A complaint filed in Los Angeles Superior Court is to decide if Truman Capote’s estate has the right to do a prequel or sequel to “Breakfast at Tiffany's,” or even a television series inspired by the 1961 film classic.
The issue boils down to who has ownership of Truman Capote’s 1958 novella, upon which the movie was based. Prior to his death, Capote reportedly set up a charitable trust that named Alan Schwartz as the trustee.
Fox Business’ recent article titled “'Breakfast at Tiffany's' follow-up plans now the subject of a legal dispute with Paramount and Truman Capote estate,” says that the complaint states that when he died in 1984, Capote’s estate entered into an agreement with Paramount Pictures that let the studio option a new project based on the novel. However, there was a time limit on the studio’s right to develop a project before it would revert back to Schwartz and the charity.
"In 1991, Plaintiff and the Capote Estate entered into an agreement with Paramount, whereby Paramount optioned certain sequel and prequel rights, among others, with respect to the film," states the complaint. "The agreement provided that, if a motion picture was not produced within a certain amount of time, the rights would revert back to the Plaintiff."

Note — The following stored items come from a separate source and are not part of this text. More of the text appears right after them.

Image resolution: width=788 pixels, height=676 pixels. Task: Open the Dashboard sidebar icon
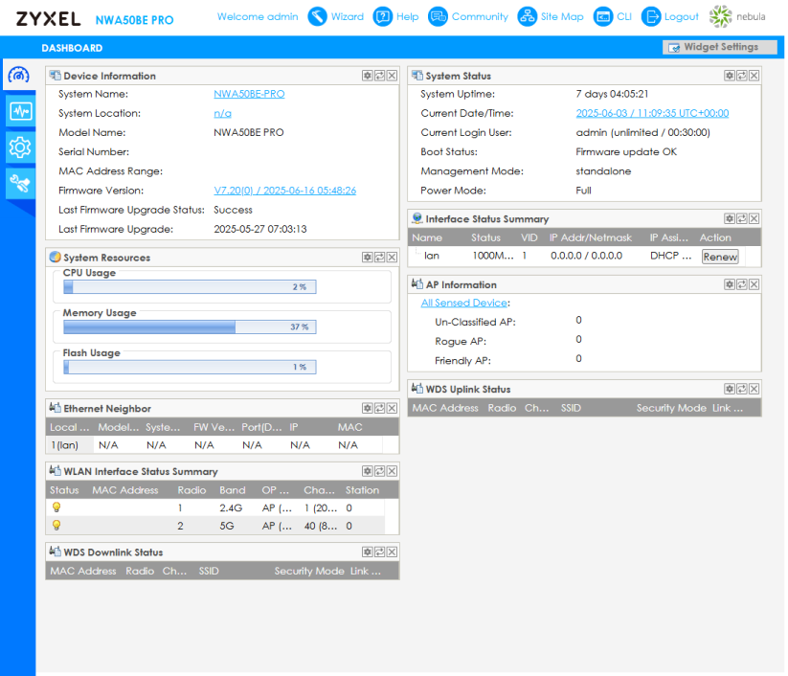(19, 76)
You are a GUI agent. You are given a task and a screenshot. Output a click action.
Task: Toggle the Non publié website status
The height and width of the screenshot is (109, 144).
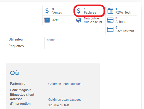click(x=90, y=20)
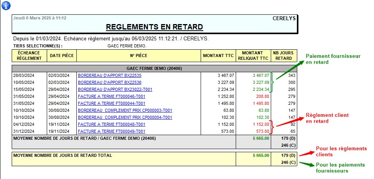Open BORDEREAU D'APPORT BX22536 link
The height and width of the screenshot is (179, 374).
click(109, 82)
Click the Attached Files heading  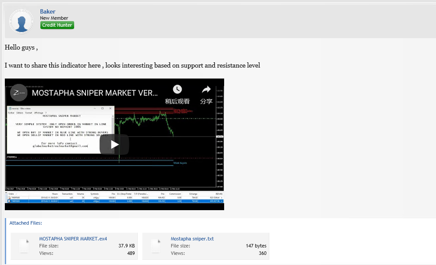[25, 223]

The plaintiff in the case argues that the studio no longer has any claim to the property, other than to profit off the 1961 movie because its window to do anything related to "Breakfast at Tiffany's” has closed. However, Paramount says that it maintains the rights to the movie because it was under no obligation to produce a film and spent $300,000 for the right to have that option.

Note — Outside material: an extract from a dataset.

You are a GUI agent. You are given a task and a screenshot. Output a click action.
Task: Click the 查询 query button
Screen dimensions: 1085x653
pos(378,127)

The plaintiff states that the reversion of ownership did take place because under the old copyright law if Capote died during the initial 28-year term, the right to renew the copyright would have passed to statutory heirs.
The lawsuit goes on to discuss the negotiations for the charity to produce a TV series based on the story. Paramount purported is fielding numerous, potentially lucrative bids to produce something. However, Paramount has raised its objections and is said to want nothing short of a motion picture. As a result of that and the legal dispute, all negotiations have reportedly ceased.
Reference: Fox Business (Nov. 5, 2020) “'Breakfast at Tiffany's' follow-up plans now the subject of a legal dispute with Paramount and Truman Capote estate”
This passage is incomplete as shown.